Capital One Dev Exchange also offers partner’s access to Enhanced Decisioning Data API, which lets Capital One and its partners work together to combat against online fraud by submitting information about their transactions. EDD’s transaction information is then used alongside Capital One’s internal systems and models to create and refine the software that is used to detect fraud. Partners have access to two different types of operations, where they can submit information of their transaction to Capital One so that it can be used and collected as data, and/or receive findings of the EDD data, which provides the user information and a verdict on the information Most importantly, however, is the criteria that the EDD API service asks of the user, expecting private information like the customer’s address, shipping address, identity, client credentials, type of card, card digits and card activity, partner status and risk score, city code, geographical information, device information, name, age, email address, and much more. If an official Capital One partner requests to receive the results of the EDD data, they receive a conclusion based on their information, such as whether the user’s first and last name, phone number, and email address match up with the information that Capital One’s database holds. The user can also see their risk score and why their transaction was declined. 

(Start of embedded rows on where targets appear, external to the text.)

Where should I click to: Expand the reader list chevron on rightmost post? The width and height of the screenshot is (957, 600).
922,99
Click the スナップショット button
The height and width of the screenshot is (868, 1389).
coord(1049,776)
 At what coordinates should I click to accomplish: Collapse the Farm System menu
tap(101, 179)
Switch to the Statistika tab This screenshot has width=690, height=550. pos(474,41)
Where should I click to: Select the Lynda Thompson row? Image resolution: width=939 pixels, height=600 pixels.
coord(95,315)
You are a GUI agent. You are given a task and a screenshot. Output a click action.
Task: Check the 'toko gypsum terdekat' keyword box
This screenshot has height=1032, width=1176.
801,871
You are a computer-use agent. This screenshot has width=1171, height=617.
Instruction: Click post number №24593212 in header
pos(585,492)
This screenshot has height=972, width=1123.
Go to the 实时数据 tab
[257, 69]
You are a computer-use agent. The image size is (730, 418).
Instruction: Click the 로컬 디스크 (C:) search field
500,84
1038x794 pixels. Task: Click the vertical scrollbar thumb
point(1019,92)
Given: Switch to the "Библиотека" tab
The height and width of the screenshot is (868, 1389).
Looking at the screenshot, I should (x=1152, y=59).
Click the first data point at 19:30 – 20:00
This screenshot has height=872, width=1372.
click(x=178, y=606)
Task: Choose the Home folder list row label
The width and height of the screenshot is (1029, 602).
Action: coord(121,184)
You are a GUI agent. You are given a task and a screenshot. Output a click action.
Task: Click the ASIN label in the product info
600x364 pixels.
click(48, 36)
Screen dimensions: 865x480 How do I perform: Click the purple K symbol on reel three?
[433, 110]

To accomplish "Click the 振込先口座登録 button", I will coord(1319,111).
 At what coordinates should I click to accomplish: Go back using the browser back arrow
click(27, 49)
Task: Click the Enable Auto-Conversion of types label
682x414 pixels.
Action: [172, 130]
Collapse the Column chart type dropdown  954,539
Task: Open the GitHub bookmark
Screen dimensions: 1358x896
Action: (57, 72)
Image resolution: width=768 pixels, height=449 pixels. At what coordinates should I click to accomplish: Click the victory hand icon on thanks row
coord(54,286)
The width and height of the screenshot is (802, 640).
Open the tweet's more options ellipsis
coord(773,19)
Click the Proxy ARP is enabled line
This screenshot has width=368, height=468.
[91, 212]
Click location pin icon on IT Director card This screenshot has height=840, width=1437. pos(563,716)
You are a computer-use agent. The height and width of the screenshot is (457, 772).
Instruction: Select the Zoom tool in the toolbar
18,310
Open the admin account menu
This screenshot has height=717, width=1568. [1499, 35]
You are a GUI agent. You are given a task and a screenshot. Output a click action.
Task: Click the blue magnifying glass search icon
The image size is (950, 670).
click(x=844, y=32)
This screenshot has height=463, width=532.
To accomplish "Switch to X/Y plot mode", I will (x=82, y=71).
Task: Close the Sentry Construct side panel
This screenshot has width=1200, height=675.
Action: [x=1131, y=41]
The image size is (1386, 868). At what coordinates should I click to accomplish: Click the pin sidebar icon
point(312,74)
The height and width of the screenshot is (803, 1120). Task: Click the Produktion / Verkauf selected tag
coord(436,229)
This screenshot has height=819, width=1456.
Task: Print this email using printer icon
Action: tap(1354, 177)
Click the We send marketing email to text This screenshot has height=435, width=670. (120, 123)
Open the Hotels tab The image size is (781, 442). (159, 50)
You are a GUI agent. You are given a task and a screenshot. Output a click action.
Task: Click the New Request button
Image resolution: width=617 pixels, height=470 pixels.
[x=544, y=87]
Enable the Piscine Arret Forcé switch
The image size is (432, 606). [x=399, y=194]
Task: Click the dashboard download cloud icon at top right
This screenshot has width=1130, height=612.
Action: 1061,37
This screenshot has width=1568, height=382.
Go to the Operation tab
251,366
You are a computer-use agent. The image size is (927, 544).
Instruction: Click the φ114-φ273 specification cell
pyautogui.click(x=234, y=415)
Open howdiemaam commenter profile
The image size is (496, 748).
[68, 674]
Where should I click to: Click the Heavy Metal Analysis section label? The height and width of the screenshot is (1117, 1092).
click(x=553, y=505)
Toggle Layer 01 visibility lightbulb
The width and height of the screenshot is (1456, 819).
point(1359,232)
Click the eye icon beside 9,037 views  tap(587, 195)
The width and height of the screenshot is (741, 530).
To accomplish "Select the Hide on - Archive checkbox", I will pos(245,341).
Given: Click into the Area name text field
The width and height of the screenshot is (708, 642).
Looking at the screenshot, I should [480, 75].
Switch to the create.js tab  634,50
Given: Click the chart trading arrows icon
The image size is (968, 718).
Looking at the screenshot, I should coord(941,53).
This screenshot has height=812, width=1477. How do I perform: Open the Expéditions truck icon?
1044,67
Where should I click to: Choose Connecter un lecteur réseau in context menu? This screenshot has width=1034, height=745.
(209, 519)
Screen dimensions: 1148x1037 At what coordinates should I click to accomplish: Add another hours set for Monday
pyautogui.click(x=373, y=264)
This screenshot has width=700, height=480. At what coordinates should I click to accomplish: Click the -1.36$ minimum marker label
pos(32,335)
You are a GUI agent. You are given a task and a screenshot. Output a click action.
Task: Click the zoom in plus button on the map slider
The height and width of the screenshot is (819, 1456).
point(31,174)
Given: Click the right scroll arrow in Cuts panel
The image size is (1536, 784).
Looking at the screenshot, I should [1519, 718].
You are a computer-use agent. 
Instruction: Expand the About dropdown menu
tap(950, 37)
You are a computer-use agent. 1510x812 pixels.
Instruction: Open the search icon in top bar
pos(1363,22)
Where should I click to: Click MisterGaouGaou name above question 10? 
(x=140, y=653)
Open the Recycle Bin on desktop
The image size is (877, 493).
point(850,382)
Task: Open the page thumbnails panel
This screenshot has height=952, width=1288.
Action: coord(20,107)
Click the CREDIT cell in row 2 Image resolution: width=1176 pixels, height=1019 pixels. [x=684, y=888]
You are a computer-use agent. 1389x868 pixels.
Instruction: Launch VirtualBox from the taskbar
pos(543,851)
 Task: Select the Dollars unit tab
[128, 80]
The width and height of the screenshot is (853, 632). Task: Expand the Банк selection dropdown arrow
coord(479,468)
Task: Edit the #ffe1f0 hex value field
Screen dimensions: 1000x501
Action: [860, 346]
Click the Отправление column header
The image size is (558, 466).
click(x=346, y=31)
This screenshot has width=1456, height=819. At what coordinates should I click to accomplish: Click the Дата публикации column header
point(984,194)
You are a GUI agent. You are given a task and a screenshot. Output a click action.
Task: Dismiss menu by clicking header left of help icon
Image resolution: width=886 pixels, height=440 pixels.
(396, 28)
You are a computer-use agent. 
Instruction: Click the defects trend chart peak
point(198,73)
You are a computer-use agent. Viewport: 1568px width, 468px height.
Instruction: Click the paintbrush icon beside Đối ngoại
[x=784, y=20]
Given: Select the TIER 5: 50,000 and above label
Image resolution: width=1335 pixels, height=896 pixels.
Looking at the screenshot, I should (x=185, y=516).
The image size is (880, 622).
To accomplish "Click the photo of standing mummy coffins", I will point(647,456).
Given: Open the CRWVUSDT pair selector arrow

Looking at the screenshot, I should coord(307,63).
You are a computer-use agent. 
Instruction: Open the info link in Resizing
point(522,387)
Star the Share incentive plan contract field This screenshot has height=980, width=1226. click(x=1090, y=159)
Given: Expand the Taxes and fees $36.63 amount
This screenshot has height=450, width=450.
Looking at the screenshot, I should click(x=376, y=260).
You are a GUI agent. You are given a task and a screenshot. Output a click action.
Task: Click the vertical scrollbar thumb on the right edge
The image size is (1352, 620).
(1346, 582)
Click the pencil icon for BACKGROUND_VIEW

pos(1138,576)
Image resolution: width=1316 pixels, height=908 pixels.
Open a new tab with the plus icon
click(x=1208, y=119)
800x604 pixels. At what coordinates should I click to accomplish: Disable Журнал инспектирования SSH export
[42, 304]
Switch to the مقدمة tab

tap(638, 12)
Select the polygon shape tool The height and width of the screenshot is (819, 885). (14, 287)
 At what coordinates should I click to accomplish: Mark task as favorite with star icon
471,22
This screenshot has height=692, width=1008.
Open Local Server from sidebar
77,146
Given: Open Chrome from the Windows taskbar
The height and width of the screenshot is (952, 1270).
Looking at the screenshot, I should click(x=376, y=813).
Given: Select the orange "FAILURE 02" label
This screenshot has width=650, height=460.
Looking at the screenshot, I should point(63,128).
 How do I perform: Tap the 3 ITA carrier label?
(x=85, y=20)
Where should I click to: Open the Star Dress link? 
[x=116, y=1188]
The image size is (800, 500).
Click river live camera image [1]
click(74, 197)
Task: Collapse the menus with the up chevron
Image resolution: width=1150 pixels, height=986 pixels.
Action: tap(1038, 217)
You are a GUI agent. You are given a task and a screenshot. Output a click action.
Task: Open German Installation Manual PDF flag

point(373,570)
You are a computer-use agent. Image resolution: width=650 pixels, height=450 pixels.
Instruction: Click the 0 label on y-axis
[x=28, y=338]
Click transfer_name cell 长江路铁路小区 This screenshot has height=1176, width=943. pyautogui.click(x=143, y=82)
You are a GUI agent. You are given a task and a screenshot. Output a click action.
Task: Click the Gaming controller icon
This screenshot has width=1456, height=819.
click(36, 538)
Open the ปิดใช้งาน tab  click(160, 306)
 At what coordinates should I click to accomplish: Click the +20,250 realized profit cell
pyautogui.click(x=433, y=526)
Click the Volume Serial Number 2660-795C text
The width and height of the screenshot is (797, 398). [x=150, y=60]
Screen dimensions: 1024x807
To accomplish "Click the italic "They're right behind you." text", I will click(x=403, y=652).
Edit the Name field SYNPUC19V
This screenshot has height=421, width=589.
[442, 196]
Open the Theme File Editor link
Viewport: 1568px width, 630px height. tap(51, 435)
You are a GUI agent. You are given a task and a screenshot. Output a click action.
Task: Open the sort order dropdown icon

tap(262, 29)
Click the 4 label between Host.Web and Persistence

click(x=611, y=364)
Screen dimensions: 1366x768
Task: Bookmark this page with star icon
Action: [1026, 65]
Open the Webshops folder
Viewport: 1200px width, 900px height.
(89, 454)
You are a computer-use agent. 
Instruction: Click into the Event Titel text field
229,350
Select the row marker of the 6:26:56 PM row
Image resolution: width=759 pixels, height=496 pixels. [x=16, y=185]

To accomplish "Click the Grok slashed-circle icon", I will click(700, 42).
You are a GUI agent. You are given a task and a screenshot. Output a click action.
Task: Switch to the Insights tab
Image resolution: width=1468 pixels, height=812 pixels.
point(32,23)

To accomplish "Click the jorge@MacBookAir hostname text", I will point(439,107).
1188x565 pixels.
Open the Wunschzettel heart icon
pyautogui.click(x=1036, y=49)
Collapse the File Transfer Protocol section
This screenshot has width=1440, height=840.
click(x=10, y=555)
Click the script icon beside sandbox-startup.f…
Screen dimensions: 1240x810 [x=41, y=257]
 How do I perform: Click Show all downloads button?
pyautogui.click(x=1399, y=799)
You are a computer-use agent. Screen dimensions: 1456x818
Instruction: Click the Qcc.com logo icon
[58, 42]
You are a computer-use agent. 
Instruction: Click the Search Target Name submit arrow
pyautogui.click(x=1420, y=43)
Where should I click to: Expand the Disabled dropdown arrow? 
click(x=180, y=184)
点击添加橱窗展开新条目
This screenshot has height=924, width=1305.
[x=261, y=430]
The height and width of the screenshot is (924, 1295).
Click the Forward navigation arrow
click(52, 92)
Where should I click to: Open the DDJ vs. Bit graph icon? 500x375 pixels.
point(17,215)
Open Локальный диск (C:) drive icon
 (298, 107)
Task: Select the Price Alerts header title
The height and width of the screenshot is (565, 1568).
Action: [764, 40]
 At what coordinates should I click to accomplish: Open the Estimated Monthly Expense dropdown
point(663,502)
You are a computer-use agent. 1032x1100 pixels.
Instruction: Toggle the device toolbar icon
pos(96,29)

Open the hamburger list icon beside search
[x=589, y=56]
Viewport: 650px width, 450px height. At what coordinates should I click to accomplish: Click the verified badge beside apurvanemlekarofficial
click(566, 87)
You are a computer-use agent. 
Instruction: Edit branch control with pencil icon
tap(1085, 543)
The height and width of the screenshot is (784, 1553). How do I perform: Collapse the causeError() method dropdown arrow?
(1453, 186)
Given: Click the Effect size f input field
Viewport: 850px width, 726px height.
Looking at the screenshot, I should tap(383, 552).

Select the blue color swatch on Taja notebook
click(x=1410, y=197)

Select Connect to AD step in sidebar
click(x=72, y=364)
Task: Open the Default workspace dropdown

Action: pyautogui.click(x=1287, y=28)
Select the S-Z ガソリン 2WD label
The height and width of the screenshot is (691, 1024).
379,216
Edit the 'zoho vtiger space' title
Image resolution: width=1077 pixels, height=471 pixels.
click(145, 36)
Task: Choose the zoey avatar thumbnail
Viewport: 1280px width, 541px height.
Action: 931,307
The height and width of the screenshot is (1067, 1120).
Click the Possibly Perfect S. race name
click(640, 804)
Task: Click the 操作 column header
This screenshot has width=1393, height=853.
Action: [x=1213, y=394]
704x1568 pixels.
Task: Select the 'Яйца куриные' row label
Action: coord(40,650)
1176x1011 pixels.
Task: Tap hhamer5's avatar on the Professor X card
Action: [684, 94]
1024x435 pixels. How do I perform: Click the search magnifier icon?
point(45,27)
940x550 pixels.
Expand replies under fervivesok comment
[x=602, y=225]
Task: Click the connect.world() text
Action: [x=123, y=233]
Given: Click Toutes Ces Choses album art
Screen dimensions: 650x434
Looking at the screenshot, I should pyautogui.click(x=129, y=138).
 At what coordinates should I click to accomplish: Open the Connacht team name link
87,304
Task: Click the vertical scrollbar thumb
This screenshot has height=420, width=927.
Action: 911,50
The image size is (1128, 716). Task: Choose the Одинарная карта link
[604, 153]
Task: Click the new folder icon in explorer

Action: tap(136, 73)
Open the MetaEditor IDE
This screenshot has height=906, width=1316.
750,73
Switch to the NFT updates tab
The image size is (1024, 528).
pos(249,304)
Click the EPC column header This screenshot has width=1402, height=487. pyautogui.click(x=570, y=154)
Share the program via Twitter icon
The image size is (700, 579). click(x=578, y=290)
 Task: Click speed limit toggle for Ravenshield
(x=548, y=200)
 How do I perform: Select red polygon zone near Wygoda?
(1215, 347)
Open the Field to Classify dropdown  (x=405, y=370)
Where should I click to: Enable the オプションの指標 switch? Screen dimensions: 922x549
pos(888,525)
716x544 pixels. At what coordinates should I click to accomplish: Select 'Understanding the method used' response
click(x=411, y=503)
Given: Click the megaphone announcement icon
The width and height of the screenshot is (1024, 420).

This service is interesting because it allows the user direct access to some of the open software that Capital One shares publicly with their customers and partners. Their website also includes a step-by-step guide to using their software as well as what it’s supposed to look like throughout the process. Additionally, based off what we have learned about privacy, there are real concerns regarding the collecting of personal information and banking information of a customer, especially if they don’t know how their information will be used. While the EDD API can inform the user about the calculations, form, and verdict on whether fraud has occurred, this type of transparency isn’t reflected in Capital One’s fraud detection software itself, and more broadly, all of Capital One’s technological activity. Capital One has been the subject of a few data breaches and hacking controversies, particularly following the 2019 Cyber incident where Capital One was subject to a data breach in which more than 4500 of customer credit cards and 140,000 social security numbers were accessed by a hacker, affecting more than 100 million US customers. 

Building on concerns over Capital One’s data collection, there are also matters of how user data is used by the institution. If a customer decides to use Capital One as their bank, they can also take advantage of the Capital One Mobile App and its benefits, like the chatbot Eno and more seamless implementation of technology in their services such as fingerprint recognition, purchase notifications and alerts, opportunities to redeem rewards, and depositing checks online. Unfortunately, these features are locked behind the mobile app, and if a customer were concerned about their privacy and personal information, they would not have access to them. The practice of withholding valuable features or abilities from customers is not limited to the field of banking, as it’s also seen in different forms of media online like YouTube, Facebook and Twitter, where users can opt in to share data and their behaviors to companies to get a better curated service. The main selling point is ease of use, efficient service and more quality recommendations relevant to the customer. As it relates to advertiser’s, Capital one also offers a plug-in that users can install in their Chrome browser called Capital One Shopping, which offers online spenders targeted discounts by recommending cheaper sites or discounts to include in their shopping. The extension works by collecting customer behavior, tracking their online behavior and sites they visit, and then scouring the web to find cheaper alternatives or coupons to apply. In this instance, the user grants the extension access to their information and data in order to get a positive experience- discounted costs.